Enquanto Dra. Caty falava, eu refletia sobre os Estados Unidos, mas especialmente pensava no meu próprio país. Eu deixei o Brasil exatamente no dia em que o impeachment da presidente Dilma Roussef se concretizou. E quem achou que seria apenas uma troca de governo não poderia estar mais enganado. Independentemente de posições políticas, muita coisa mudou e ainda vai mudar para todos nós.
Todo Fulbrighter precisa pensar na volta, afinal, a gente vive essa experiência de intercâmbio acadêmico já com data certa para retornar.
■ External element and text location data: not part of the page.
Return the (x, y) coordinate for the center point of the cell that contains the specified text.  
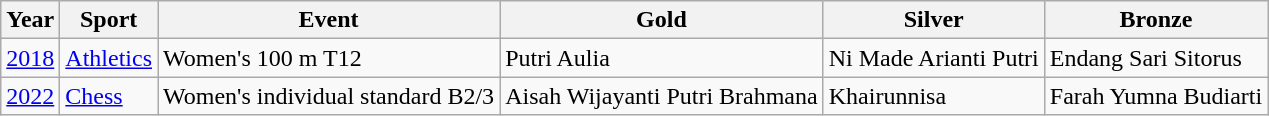
Event (329, 20)
Sport (109, 20)
Khairunnisa (934, 96)
Year (30, 20)
Athletics (109, 58)
Women's individual standard B2/3 (329, 96)
Chess (109, 96)
Aisah Wijayanti Putri Brahmana (662, 96)
Gold (662, 20)
Silver (934, 20)
Bronze (1156, 20)
Putri Aulia (662, 58)
Ni Made Arianti Putri (934, 58)
Farah Yumna Budiarti (1156, 96)
2022 (30, 96)
Women's 100 m T12 (329, 58)
2018 (30, 58)
Endang Sari Sitorus (1156, 58)
Determine the (X, Y) coordinate at the center of the cell enclosing the given text.  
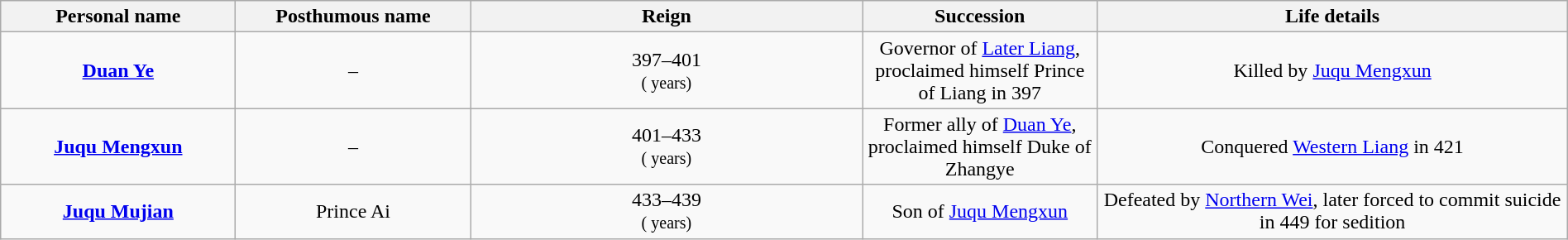
Governor of Later Liang, proclaimed himself Prince of Liang in 397 (980, 70)
Conquered Western Liang in 421 (1332, 146)
433–439( years) (667, 212)
Reign (667, 17)
Personal name (118, 17)
401–433( years) (667, 146)
Son of Juqu Mengxun (980, 212)
Juqu Mujian (118, 212)
Prince Ai (353, 212)
Killed by Juqu Mengxun (1332, 70)
Posthumous name (353, 17)
Former ally of Duan Ye, proclaimed himself Duke of Zhangye (980, 146)
397–401( years) (667, 70)
Succession (980, 17)
Duan Ye (118, 70)
Juqu Mengxun (118, 146)
Life details (1332, 17)
Defeated by Northern Wei, later forced to commit suicide in 449 for sedition (1332, 212)
From the cell containing the given text, extract its center point as [x, y] coordinate. 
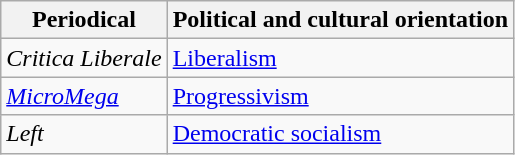
Progressivism [340, 96]
Democratic socialism [340, 134]
MicroMega [84, 96]
Critica Liberale [84, 58]
Liberalism [340, 58]
Periodical [84, 20]
Left [84, 134]
Political and cultural orientation [340, 20]
Determine the [x, y] coordinate at the center of the cell enclosing the given text.  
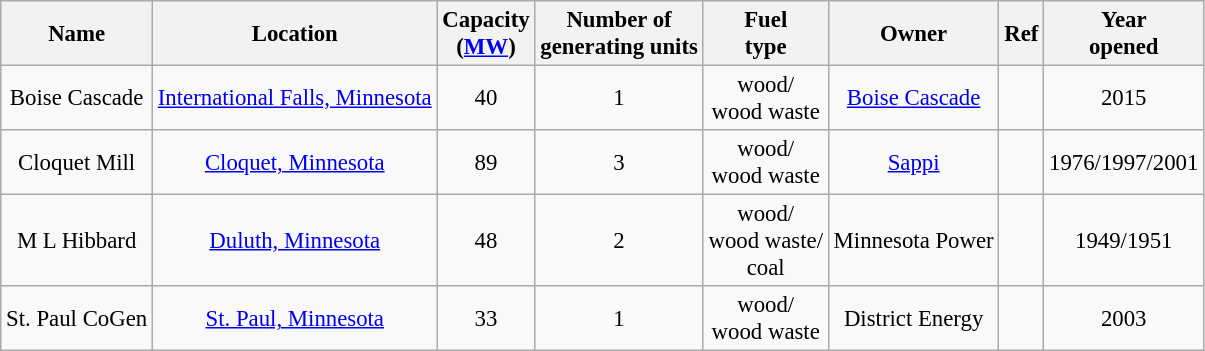
3 [619, 162]
Capacity(MW) [486, 34]
89 [486, 162]
District Energy [914, 318]
Duluth, Minnesota [294, 241]
Fueltype [766, 34]
2003 [1124, 318]
Name [77, 34]
1976/1997/2001 [1124, 162]
40 [486, 98]
Number of generating units [619, 34]
1949/1951 [1124, 241]
2015 [1124, 98]
2 [619, 241]
wood/wood waste/coal [766, 241]
Cloquet Mill [77, 162]
Yearopened [1124, 34]
International Falls, Minnesota [294, 98]
Ref [1022, 34]
Cloquet, Minnesota [294, 162]
48 [486, 241]
Location [294, 34]
M L Hibbard [77, 241]
St. Paul CoGen [77, 318]
33 [486, 318]
St. Paul, Minnesota [294, 318]
Minnesota Power [914, 241]
Sappi [914, 162]
Owner [914, 34]
From the cell containing the given text, extract its center point as (x, y) coordinate. 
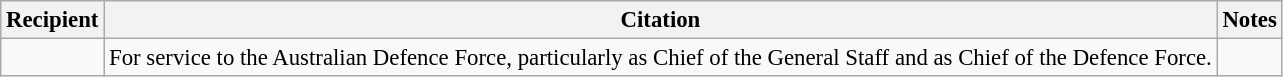
Citation (660, 20)
Notes (1250, 20)
Recipient (52, 20)
For service to the Australian Defence Force, particularly as Chief of the General Staff and as Chief of the Defence Force. (660, 58)
Pinpoint the cell where the given text exists, returning its (x, y) midpoint coordinate. 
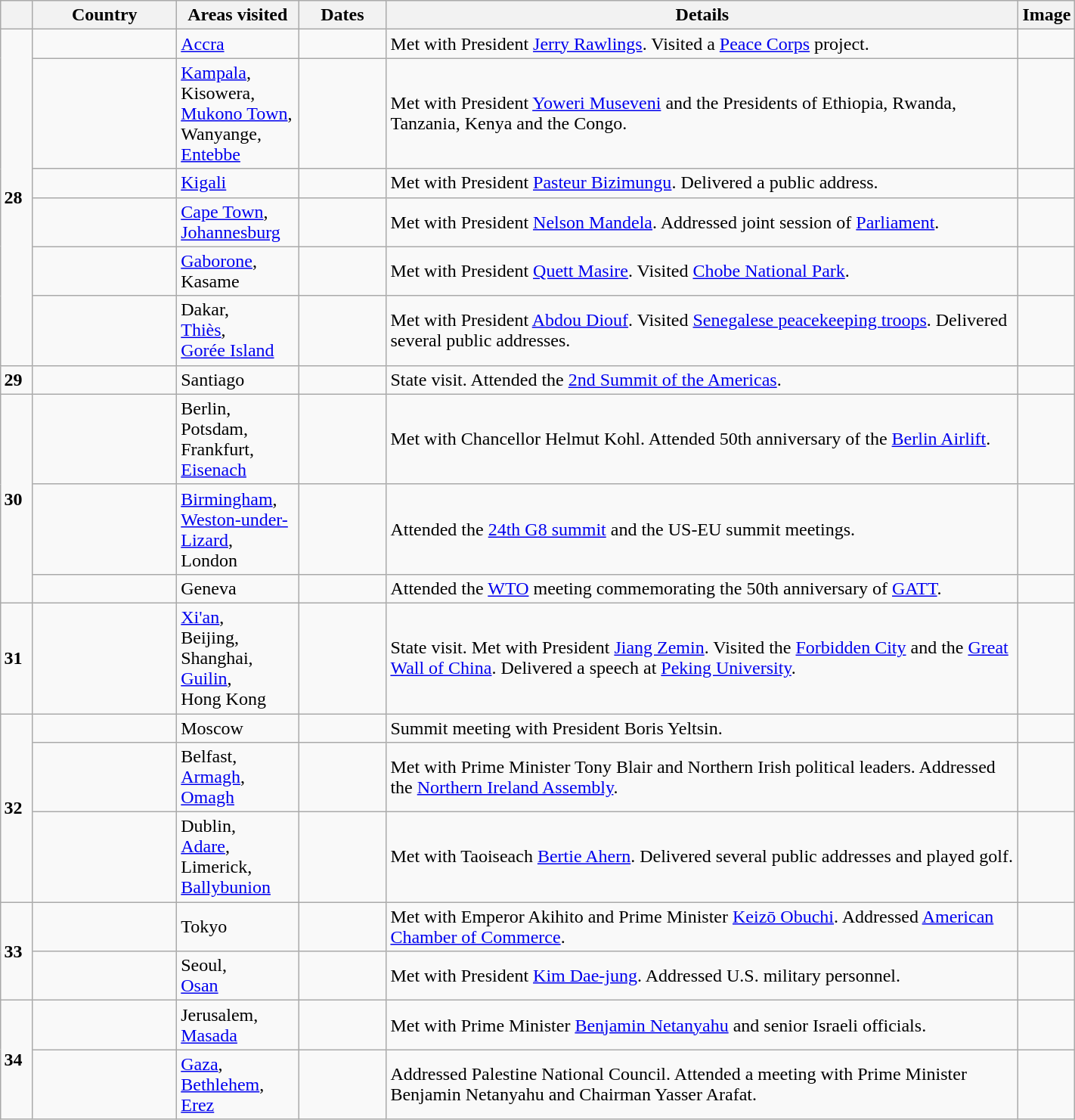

Mas talvez para o grupo que está aqui neste momento refletir sobre isso seja algo mais recheado de tensões.
Ontem recebemos a notícia de uma profundamente triste tragédia aérea que ceifou a vida de esportistas e jornalistas. Enquanto o país vivenciava esse luto, na calada da noite, nossos políticos estavam trabalhando, porém, não para nós, mas sim contra nós. Manifestações populares tomam as escolas, as universidades e as ruas e são não só reprimidas com violência, mas sobretudo ignoradas em seu valor constitucional.
Meu marido outro dia me relembrou de uma frase: “Libertei mil escravos. Podia ter libertado outros mil se eles soubessem que eram escravos”. A fala é atribuída à abolicionista norte-americana Harriet Tubman. Com essa frase ecoando em minha mente, sigo hoje entristecida, entretanto, atuando, pensando e, sobretudo, esperando incomodar bastante.